**Task to carry out**.
Could you copy every line of the data that contains "agent"?

**Stored data**.
>>>>>
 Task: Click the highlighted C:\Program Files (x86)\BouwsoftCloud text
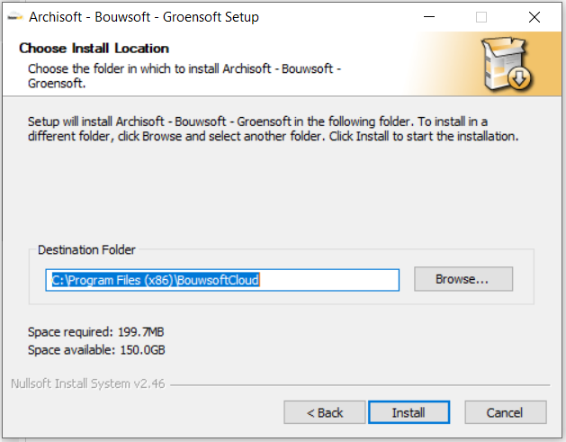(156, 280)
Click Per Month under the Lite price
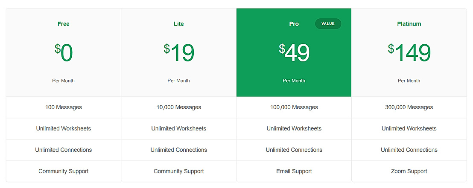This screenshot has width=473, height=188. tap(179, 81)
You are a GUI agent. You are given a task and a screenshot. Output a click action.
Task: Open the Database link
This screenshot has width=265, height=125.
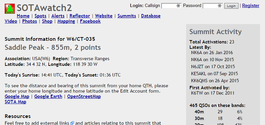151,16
<<<<<
>>>>>
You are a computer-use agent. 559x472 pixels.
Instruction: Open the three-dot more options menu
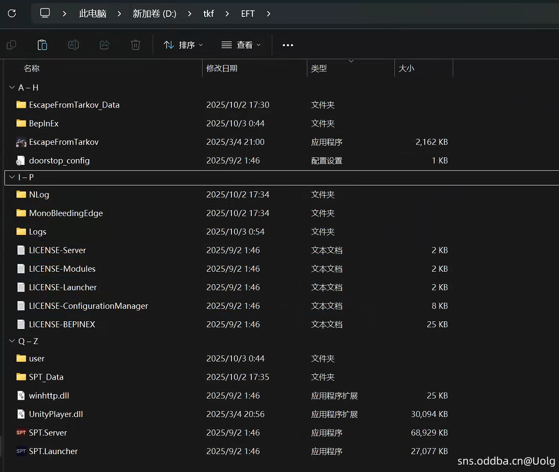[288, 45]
<<<<<
**Solved problem**.
You are a GUI agent. You are given a task and a screenshot. Output a click action.
You are a computer-use agent. 559x472 pixels.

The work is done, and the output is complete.